Thursday, May 25, 2017

character counts: John Goodman

Although he had early screen roles in "Sweet Dreams" and "Revenge of the Nerds," I first took note of the remarkable character actor John Goodman in David Byrne's still-fabulous 1986 new-style film musical, ”True Stories,” a movie that Goodman made after having scored big on Broadway the year before as Pap Finn in "Big River," Roger Miller's musical version of Mark Twain's "Adventures of Huckleberry Finn."

Choice supporting roles followed.

Among them were "Raising Arizona," "The Big Easy," Punchline," "Burglar" and "Everybody's All-American," quintessential, laid-back '80s films that make one deeply appreciate - and, yes, seriously miss - the 1980s.

Hollywood seems incapable these days to produce straightforward, no-frill films of this variety. 

Anyway, the rest of America discovered Goodman in 1988 as Dan Conner on the excellent sitcom, "Roseanne." The show's creator, Roseanne Barr, may have trained as a stand-up comic but she was no slouch as an actress.  Still, she was savvy enough to surround herself with talent from Broadway (Goodman, Laurie Metcalf, Estelle Parsons and John Randolph), venerable movie people (Shelley Winters, Ned Beatty and even Tony Curtis), an up-and-coming hunk who could actually act (George Clooney), smart, cutting-edge comics (Martin Mull and Sandra Bernhardt) and terrific kid actors (Lecy Goranson, Sara Gilbert, Michael Fishman, Johnny Galecki and Stephen Dorff).

But, for me, Goodman's smooth, naturalistic performance as an average husband and dad was the titanic supporting structure of "Roseanne."

Now something of a household name, thanks to "Roseanne," Goodman continued to moonlight in supporting movie roles, but in the early '90s, something happened: Goodman started to score lead roles, beginning with Frank Marshall's "Arachnophobia" (1990).

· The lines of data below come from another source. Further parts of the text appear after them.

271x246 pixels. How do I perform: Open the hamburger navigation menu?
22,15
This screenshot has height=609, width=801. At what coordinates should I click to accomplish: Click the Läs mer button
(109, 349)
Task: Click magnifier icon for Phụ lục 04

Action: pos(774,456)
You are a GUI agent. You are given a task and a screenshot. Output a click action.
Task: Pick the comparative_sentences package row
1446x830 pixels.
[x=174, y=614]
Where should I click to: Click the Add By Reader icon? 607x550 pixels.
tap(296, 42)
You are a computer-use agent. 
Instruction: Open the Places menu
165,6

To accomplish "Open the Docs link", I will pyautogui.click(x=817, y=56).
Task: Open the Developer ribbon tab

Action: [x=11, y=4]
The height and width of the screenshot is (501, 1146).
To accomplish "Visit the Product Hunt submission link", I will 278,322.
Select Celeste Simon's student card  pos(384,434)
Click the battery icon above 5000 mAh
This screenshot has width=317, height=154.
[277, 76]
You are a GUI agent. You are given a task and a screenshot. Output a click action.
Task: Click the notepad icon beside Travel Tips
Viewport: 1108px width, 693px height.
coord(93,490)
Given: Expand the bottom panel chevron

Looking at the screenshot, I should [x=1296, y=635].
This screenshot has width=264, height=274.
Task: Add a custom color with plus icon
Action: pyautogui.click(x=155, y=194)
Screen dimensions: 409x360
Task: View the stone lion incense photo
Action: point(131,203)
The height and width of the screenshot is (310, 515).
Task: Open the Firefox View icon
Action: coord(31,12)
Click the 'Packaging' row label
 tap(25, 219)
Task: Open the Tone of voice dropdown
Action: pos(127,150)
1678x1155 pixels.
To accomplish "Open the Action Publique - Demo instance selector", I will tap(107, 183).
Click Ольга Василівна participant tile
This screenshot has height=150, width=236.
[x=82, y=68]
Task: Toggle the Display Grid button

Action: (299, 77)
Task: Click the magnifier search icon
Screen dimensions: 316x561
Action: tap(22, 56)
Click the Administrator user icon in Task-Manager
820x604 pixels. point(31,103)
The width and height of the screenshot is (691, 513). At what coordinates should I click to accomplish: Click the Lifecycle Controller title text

His name was suddenly above the title - for a while, at least.

I was reminded of this when I spotted a cable showing of "The Babe" in a TV listing. Goodman plays Babe Ruth in the 1992 Arthur Hiller film and it is inarguably his biggest screen role.

Around this time, Goodman had another lead role in Joe Dante's ”Matinee,” as well as starring parts in David S. Ward's "King Ralph" (opposite Peter O'Toole, no less), Brian Levant's "The Flintstones" and the Melanie Griffith-Don Johnson remake of "Born Yesterday" (in which Goodman replaced Nick Nolte in the Broderick Crawford role), directed by Luis Mandoki. He was also Bette Midler's leading man in "Stella," the now-forgotten re-do of "Stella Dallas."

And I can't ignore his star vocal turn as the furry James P. Sullivan, the imaginary friend of little Boo, in the heartwarming "Monsters, Inc." animation. Much like Dan Conner, Sullivan underlines Goodman's appeal as an actor - someone who inhabits a role so fully that he brings a cozy, lived-in feel to his line-readings, facial expressions and his movements which often seem almost choreographed.

For a big man, Goodman is incredibly light on his feet.

As dazzling as Goodman has been in his few starring roles, he's more in his element in smaller turns, particularly those for the Coen Brothers - the aforementioned "Raising Arizona," "The Hudsucker Proxy," "Barton Fink," "The Big Lebowski" and "O Brother, Where art Thou?" Exceptional.

But, currently, he seems comfortably ensconced back in supporting roles again.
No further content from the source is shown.